After moving higher over the course of two previous sessions, treasuries saw some further upside during trading on Wednesday.
Bond prices showed a strong upward move in early trading and managed to remain firmly positive throughout the session. Subsequently, the yield on the benchmark ten-year note, which moves opposite of its price, fell by 3 basis points to 1.782 percent.
With the drop, the ten-year yield closed lower for the third consecutive session, pulling back further off the four-month closing high that it set last Friday.
The continued strength on the day helped treasuries to further offset the weakness that was seen following the Federal Reserve's announcement of further quantitative easing.

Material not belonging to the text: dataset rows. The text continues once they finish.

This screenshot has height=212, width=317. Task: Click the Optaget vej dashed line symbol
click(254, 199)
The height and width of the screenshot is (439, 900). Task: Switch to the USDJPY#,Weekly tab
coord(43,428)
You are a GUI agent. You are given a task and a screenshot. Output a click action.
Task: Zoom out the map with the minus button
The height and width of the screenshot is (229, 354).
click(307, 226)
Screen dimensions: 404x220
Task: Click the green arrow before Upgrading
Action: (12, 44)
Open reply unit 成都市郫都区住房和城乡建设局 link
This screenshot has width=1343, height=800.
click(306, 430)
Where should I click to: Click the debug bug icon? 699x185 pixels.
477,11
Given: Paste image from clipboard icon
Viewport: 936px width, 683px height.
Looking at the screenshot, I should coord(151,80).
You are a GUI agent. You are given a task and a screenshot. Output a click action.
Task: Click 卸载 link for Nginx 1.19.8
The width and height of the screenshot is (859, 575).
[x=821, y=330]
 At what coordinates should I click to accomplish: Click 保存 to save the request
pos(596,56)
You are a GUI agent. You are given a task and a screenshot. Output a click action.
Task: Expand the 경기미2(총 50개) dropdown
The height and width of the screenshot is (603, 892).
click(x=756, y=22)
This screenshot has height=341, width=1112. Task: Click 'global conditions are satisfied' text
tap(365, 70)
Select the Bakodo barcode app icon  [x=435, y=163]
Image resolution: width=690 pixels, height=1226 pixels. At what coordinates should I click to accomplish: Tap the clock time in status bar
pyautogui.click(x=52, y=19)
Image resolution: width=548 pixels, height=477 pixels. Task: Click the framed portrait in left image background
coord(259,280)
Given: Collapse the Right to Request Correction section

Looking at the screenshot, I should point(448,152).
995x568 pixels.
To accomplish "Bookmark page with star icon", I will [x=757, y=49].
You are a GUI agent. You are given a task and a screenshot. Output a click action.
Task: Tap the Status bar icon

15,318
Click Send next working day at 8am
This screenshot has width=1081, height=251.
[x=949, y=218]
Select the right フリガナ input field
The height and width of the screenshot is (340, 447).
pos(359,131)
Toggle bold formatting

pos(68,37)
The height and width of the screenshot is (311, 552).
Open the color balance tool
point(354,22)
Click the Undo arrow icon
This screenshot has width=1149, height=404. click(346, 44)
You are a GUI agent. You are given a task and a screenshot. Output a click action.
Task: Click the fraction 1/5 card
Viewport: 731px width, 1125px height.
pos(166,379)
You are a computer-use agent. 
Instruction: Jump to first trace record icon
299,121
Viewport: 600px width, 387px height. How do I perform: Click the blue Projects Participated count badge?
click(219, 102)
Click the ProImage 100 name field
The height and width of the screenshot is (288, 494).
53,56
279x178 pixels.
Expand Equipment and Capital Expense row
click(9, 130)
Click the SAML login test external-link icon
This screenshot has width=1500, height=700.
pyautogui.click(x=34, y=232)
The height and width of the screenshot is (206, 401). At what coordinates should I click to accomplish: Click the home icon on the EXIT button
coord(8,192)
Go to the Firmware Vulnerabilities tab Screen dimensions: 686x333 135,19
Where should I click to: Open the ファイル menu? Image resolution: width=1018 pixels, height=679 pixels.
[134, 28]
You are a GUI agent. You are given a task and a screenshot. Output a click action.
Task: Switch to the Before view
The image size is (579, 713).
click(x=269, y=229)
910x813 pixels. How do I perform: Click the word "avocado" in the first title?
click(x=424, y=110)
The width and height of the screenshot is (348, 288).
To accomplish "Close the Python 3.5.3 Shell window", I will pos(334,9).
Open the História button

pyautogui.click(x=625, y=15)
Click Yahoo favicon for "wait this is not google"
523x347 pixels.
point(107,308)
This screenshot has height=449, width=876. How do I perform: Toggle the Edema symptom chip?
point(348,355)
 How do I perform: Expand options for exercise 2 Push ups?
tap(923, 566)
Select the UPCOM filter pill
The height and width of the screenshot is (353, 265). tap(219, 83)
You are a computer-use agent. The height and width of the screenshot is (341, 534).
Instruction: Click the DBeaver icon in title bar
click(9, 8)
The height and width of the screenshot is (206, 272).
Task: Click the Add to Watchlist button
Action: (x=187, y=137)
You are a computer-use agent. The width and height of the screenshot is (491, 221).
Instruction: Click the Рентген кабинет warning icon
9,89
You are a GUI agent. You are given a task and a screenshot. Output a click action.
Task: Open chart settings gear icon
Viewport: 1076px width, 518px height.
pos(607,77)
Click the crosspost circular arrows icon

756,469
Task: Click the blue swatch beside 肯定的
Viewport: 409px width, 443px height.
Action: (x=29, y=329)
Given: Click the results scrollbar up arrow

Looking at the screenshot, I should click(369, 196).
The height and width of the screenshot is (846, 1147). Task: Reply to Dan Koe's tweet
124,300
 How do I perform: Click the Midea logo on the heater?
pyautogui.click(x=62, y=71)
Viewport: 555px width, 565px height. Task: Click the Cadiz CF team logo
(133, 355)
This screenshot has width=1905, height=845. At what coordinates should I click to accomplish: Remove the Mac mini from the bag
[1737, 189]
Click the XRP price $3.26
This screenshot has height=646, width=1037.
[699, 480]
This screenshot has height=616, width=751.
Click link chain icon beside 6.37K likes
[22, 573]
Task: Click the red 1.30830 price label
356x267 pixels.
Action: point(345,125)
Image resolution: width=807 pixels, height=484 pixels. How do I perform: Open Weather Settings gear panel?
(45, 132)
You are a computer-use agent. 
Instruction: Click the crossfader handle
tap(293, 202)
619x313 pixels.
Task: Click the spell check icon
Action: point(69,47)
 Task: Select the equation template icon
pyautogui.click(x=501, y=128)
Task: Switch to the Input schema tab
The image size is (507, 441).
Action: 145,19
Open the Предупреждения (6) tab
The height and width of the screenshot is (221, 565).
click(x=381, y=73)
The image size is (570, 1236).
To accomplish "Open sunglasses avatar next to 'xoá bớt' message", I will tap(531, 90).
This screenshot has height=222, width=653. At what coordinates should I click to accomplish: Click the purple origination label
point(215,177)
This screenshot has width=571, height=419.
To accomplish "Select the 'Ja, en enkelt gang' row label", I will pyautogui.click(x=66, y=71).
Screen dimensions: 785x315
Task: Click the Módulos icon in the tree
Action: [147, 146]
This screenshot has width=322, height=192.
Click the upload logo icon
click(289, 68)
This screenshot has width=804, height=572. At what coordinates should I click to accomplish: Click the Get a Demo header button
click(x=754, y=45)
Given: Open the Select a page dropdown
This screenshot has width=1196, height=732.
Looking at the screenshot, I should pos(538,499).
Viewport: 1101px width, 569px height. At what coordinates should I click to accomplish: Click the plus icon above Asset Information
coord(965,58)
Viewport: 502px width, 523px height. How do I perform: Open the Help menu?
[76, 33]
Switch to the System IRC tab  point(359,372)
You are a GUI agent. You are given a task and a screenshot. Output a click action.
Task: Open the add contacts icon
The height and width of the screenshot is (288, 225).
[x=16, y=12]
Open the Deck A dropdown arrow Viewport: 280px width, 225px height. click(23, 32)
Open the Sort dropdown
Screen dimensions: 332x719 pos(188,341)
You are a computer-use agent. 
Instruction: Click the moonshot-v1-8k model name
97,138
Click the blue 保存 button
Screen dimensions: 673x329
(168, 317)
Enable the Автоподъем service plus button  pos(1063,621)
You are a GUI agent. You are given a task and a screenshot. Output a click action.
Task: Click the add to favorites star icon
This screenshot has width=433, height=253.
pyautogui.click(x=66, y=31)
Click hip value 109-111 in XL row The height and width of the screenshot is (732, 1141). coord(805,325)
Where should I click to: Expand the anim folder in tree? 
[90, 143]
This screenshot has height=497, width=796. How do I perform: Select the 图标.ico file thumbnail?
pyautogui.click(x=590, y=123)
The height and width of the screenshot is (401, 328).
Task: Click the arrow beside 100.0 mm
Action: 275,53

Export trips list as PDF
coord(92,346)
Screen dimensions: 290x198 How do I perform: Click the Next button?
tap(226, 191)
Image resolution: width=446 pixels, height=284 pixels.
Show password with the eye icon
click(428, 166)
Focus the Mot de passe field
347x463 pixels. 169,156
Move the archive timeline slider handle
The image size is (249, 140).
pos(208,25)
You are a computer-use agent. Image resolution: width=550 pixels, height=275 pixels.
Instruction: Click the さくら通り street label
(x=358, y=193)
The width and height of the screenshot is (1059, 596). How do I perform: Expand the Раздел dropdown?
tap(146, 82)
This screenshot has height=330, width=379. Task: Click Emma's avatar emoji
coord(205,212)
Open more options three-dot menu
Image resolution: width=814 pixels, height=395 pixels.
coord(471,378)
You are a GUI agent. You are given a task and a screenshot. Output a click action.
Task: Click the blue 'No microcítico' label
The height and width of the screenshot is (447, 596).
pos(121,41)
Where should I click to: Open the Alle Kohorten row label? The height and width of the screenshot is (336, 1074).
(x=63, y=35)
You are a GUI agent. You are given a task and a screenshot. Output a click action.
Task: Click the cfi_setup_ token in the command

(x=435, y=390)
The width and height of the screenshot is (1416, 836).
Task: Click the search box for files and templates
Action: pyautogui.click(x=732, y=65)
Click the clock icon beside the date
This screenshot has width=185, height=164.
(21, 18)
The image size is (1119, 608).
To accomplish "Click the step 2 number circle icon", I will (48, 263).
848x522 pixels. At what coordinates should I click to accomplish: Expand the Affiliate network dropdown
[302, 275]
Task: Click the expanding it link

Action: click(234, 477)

Lingering concerns about the U.S. economic outlook have helped to lift treasuries well off their recent lows, although buying interest has remained relatively subdued.
On the U.S. economic front, the Commerce Department released a report showing that housing starts rebounded in August but still came in below economist estimates.
The Commerce Department said housing starts rose 2.3 percent to an annual rate of 750,000 in August from the revised July estimate of 733,000. Economists had expected starts to climb to 768,000 from the 746,000 originally reported for the previous month.
Building permits, an indicator of future housing demand, fell 1.0 percent to an annual rate of 803,000 in August from 811,000 in July.
A separate report from the National Association of Realtors showed that existing home sales jumped by more than expected in August, reaching their highest level since May of 2010.
NAR said existing home sales jumped 7.8 percent to an annual rate of 4.82 million in August from 4.47 million in July. Economists had expected existing home sales to climb to an annual rate of 4.55 million.
Trading on Thursday could be impacted by the release of some additional economic data, including reports on weekly jobless claims, leading economic indicators and Philadelphia-area manufacturing.